LISTED ENTRIES:

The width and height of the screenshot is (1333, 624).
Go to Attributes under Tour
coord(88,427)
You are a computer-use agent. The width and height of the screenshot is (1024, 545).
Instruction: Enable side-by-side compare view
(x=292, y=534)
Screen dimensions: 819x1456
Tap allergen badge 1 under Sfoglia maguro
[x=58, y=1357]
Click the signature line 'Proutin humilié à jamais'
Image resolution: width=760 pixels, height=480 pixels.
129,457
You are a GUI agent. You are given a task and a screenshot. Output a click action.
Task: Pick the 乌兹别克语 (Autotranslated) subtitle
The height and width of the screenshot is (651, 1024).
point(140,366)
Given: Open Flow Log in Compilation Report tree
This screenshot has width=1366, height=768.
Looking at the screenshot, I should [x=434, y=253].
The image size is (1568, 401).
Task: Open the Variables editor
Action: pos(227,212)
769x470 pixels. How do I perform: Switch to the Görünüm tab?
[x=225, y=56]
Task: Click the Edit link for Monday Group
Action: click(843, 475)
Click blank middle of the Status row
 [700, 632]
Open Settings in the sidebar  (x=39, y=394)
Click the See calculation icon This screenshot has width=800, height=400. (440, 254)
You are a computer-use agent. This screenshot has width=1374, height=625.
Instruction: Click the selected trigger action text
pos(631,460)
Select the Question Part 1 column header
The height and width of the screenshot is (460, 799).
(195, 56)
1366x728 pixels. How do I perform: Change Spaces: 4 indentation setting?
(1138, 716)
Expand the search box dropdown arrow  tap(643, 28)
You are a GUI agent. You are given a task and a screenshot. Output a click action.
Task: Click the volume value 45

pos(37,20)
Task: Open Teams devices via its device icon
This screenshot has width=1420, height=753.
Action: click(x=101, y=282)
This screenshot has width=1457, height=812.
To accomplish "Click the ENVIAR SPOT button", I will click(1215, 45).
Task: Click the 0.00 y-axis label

PROBLEM TO WORK ON:
Where the string "agent" occurs in a line above, count that line, and report solely the final figure.

SOLUTION FOR THIS PROBLEM:
4